Closes nRF24/RF24#1033

- The network can get stuck in an available loop if the radio is receiving data faster than the network can process it. If this happens, the RX FIFO needs to be flushed
- Also return NETWORK_OVERRUN when this happens
- Add network system type 160 NETWORK_OVERRUN
- Also return before radio.read() if payload too small
@TMRh20
Copy link
Member Author

TMRh20 commented May 1, 2025

nrf_to_nrf lib has no flush_rx function, so the build is failing...

@TMRh20
Copy link
Member Author

TMRh20 commented May 1, 2025

Added flush_rx() to nrf_to_nrf, I'm tempted to just merge this anyway, because it may take a while to pickup on the new release for the jobs to run successfully.

@TMRh20 TMRh20 requested a review from 2bndy5 May 1, 2025 11:26
- Need to clear the packets from the radio even if they are shorter than RF24Network header size
@TMRh20
Copy link
Member Author

TMRh20 commented May 1, 2025

So current thoughts are that this addresses the problem, but I'm still not entirely sure why the radio would so often go into an available() loop unless there was random interference popping up. It seems to be pretty random and still a bit difficult to recreate on demand.

As per below, it seems to happen in bunches, with multiple timeouts happening in short periods of time:

pi@RPi5:~ $ tail -F failLog.txt
10
tail: failLog.txt: file truncated
13
tail: failLog.txt: file truncated
14
tail: failLog.txt: file truncated
15
tail: failLog.txt: file truncated
17
tail: failLog.txt: file truncated
19
tail: failLog.txt: file truncated
20

I also want to play around with the timeout, because 1 second seems like a long time to remain in the available function.

@2bndy5
Copy link
Member

2bndy5 commented May 1, 2025

The payload is not removed from the RX FIFO unless the entire payload's length is read(). Is it possible that getDynamicPayloadSize() returns something shorter than the actual payload length?

@2bndy5
Copy link
Member

2bndy5 commented May 1, 2025

100 milliseconds would match the timeout in RF24::write().

@TMRh20
Copy link
Member Author

TMRh20 commented May 1, 2025

Is it possible that getDynamicPayloadSize() returns something shorter than the actual payload length?

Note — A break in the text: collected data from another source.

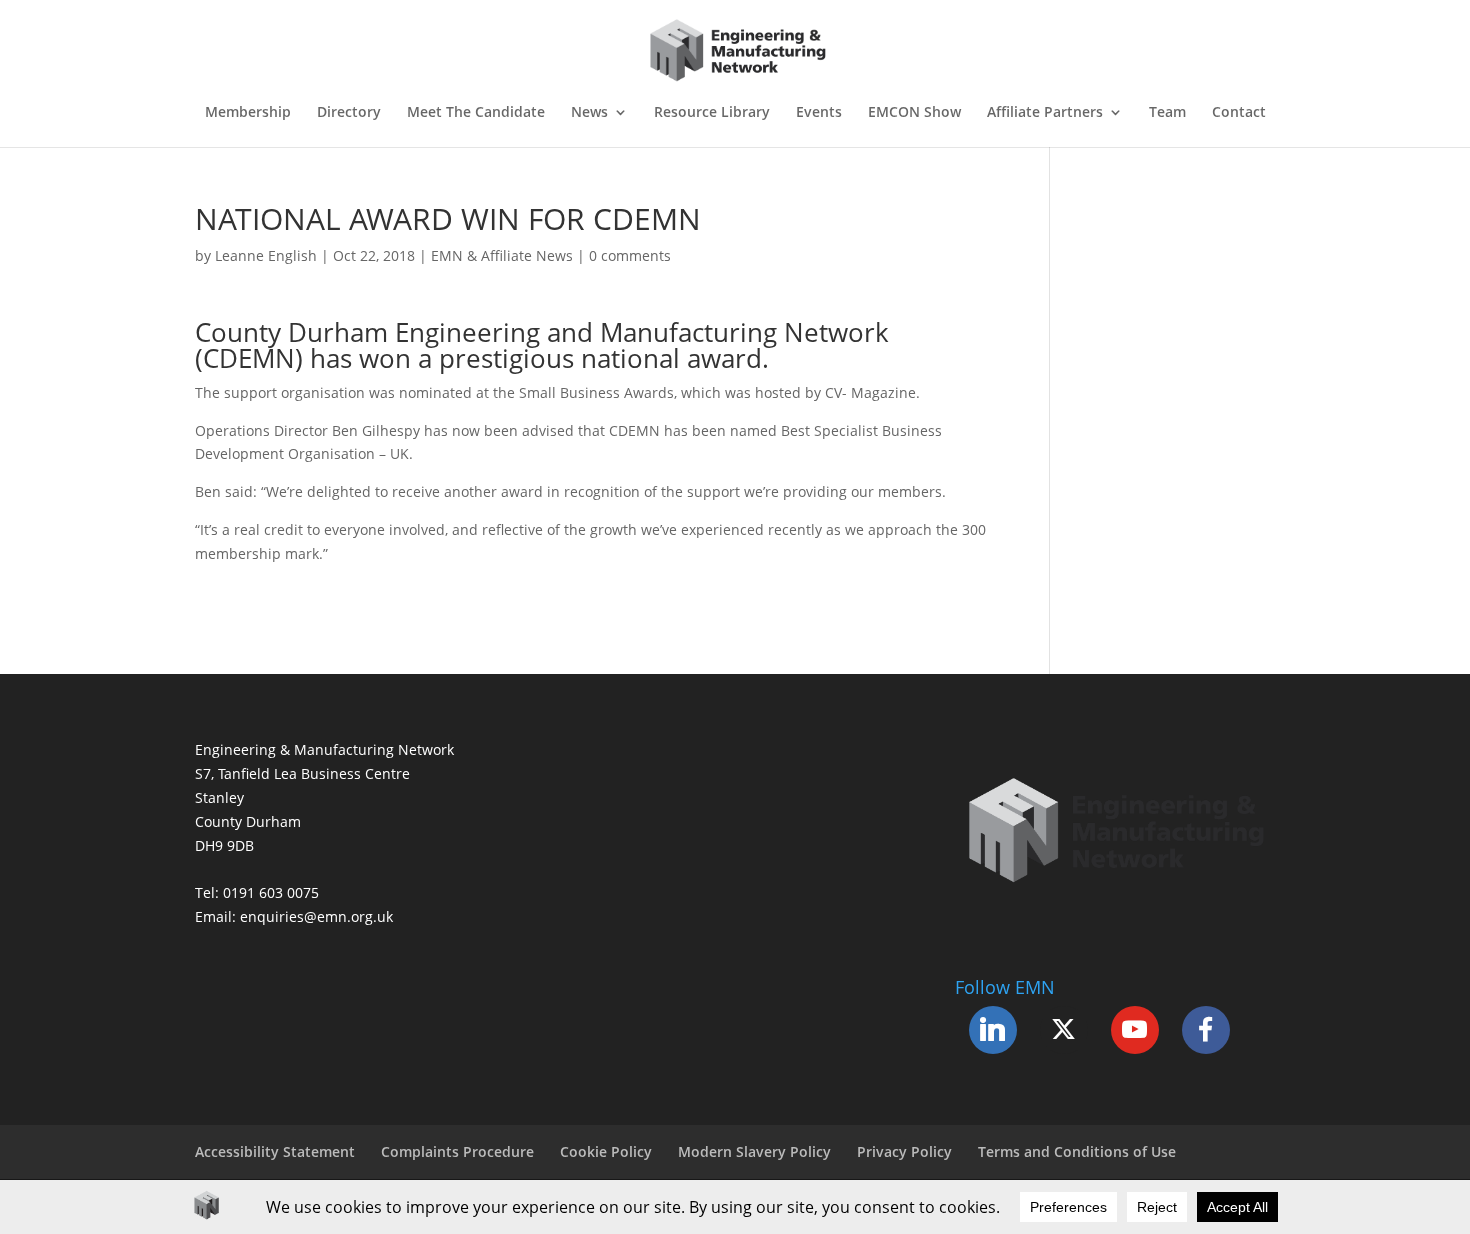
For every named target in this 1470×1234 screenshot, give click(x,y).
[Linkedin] (993, 1030)
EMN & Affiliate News (502, 255)
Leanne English (266, 255)
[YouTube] (1135, 1030)
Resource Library (712, 113)
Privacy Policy (904, 1151)
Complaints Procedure (457, 1151)
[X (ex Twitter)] (1064, 1030)
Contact (1239, 113)
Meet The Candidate (476, 113)
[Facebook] (1206, 1030)
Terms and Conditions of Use (1077, 1151)
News (589, 113)
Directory (349, 113)
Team (1167, 113)
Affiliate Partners (1045, 113)
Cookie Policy (606, 1151)
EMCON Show (914, 113)
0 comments (630, 255)
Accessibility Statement (275, 1151)
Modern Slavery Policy (754, 1151)
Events (819, 113)
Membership (248, 113)
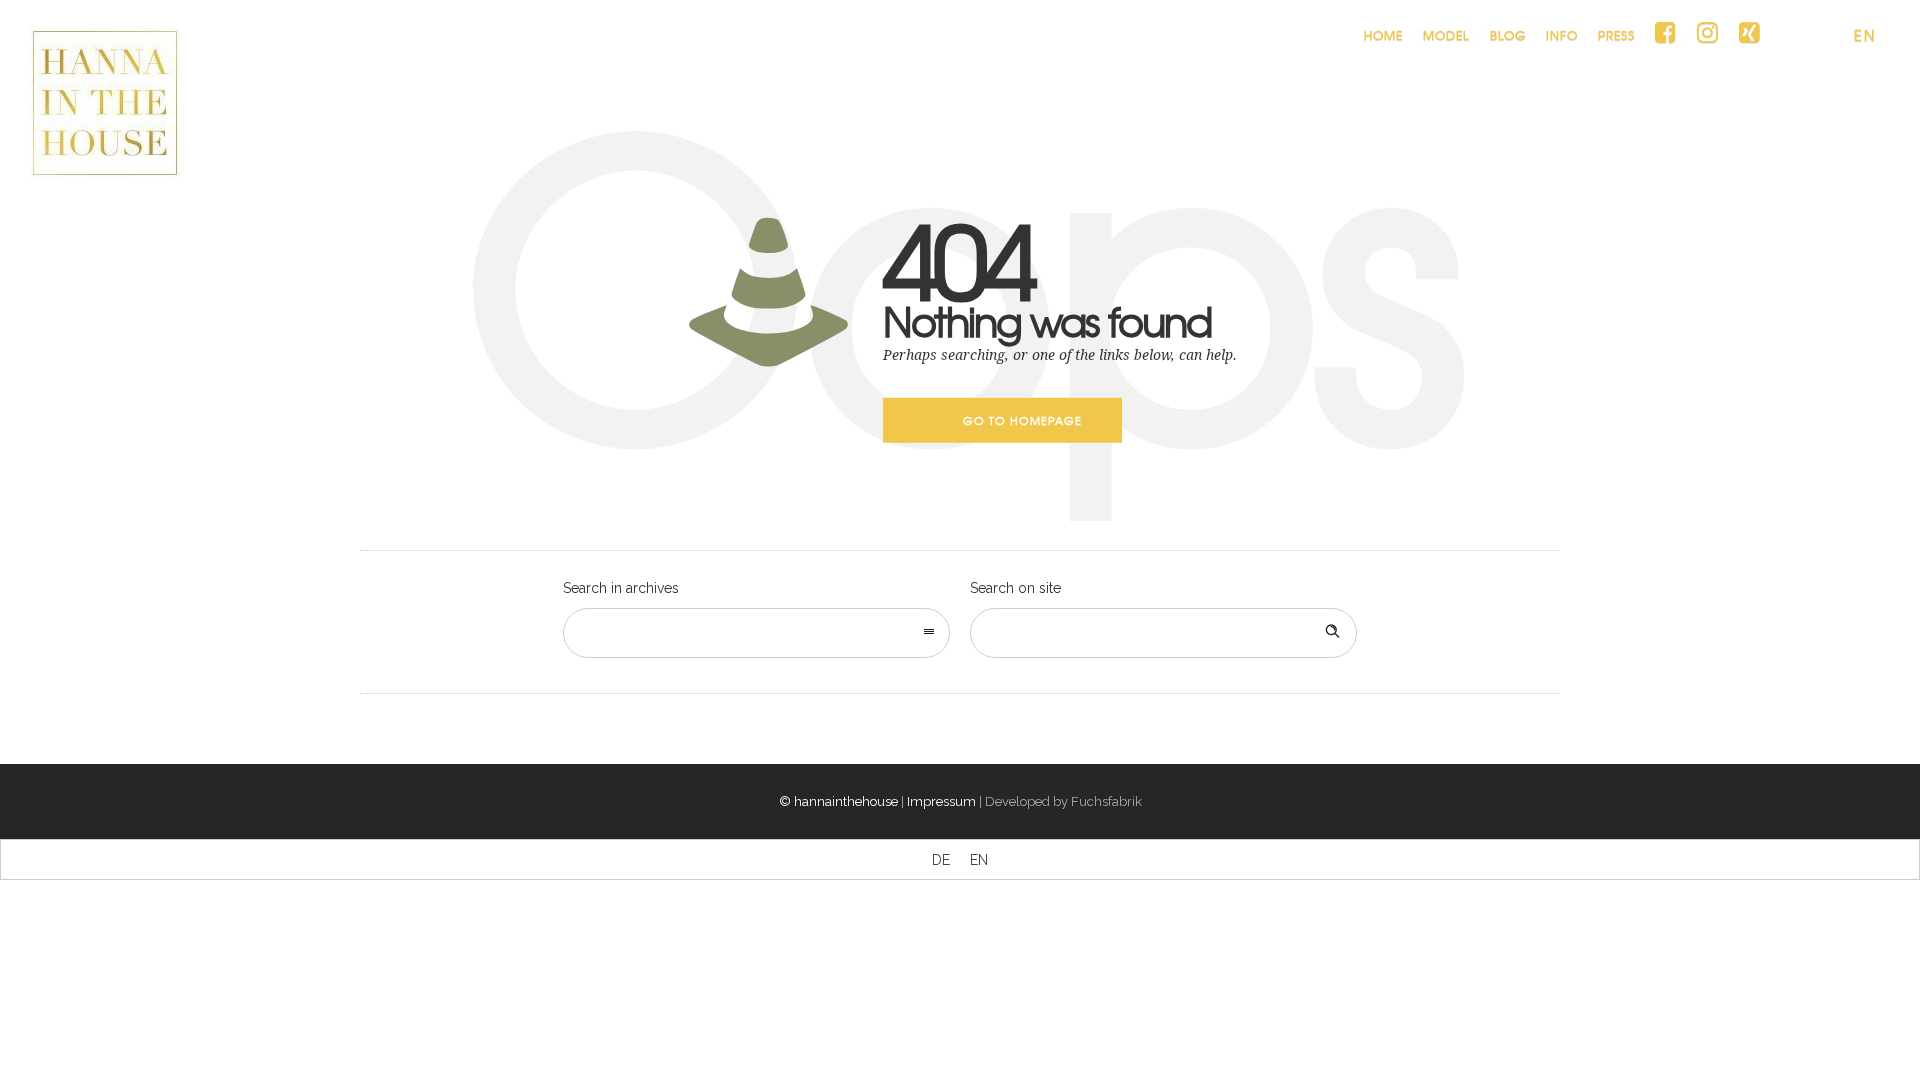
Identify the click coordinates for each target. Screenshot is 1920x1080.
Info (1562, 35)
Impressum (941, 801)
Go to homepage (1022, 420)
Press (1616, 35)
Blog (1508, 35)
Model (1446, 35)
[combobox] (756, 633)
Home (1383, 35)
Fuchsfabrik (1106, 801)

Hmm, the DPL is just an added field in the overall packet that gets sent, so it probably would be possible for this to happen. I should be able to do it with NRF52 devices on purpose. I can probably test that out later.

@2bndy5
Copy link
Member

2bndy5 commented May 1, 2025

I doubt you'd be able to with RF24 lib because payloads written to the TX FIFO are truncated to 32 bytes (or they should be). If that software limit didn't exist, then I believe it might be possible to mess up the dynamic payload size by uploading a buffer larger than 32 bytes to the TX FIFO when dynamic payloads is enabled.

@TMRh20
Copy link
Member Author

TMRh20 commented May 1, 2025

Yeah, it looks like I can't replicate that behavior with RF52 either.

100ms seems to be a good value for the timeout in testing, I think we can go with that.

Copy link
Member

@2bndy5 2bndy5 left a comment

Choose a reason for hiding this comment

The reason will be displayed to describe this comment to others. Learn more.

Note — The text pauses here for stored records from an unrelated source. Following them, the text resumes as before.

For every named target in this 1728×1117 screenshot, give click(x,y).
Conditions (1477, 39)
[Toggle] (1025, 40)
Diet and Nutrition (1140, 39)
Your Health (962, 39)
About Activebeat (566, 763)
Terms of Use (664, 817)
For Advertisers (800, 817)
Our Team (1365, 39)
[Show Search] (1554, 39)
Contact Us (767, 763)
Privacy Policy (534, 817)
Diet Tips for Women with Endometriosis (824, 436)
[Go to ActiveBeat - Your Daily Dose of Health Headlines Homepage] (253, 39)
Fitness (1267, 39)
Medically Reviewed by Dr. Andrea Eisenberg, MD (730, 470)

I'm guessing you have local patches for the higher layer(s) to handle this new msg type.

/**
* Messages of this type indicate the network is being overrun with data & the RX FIFO has been flushed.
**/
#define NETWORK_OVERRUN 160
Copy link
Member

@2bndy5 2bndy5 May 2, 2025

Choose a reason for hiding this comment

The reason will be displayed to describe this comment to others. Learn more.

Here's my thoughts on the actual number. Beware, I still thinking in binary from exposing the STATUS byte...

The msg type is an 8-bit var. I was thinking we'd assert the top 3 bits (0b11100000 = 0xE0 = 224) and use the lower 5 bits to indicate the layer.

It doesn't really matter though. As long as the number isn't already used.


If you really want to get fancy about it, we could declare an enum of ErrorKinds (or ReservedMsgTypes). That way the source code (and docs) would be a bit more organized about OSI errors.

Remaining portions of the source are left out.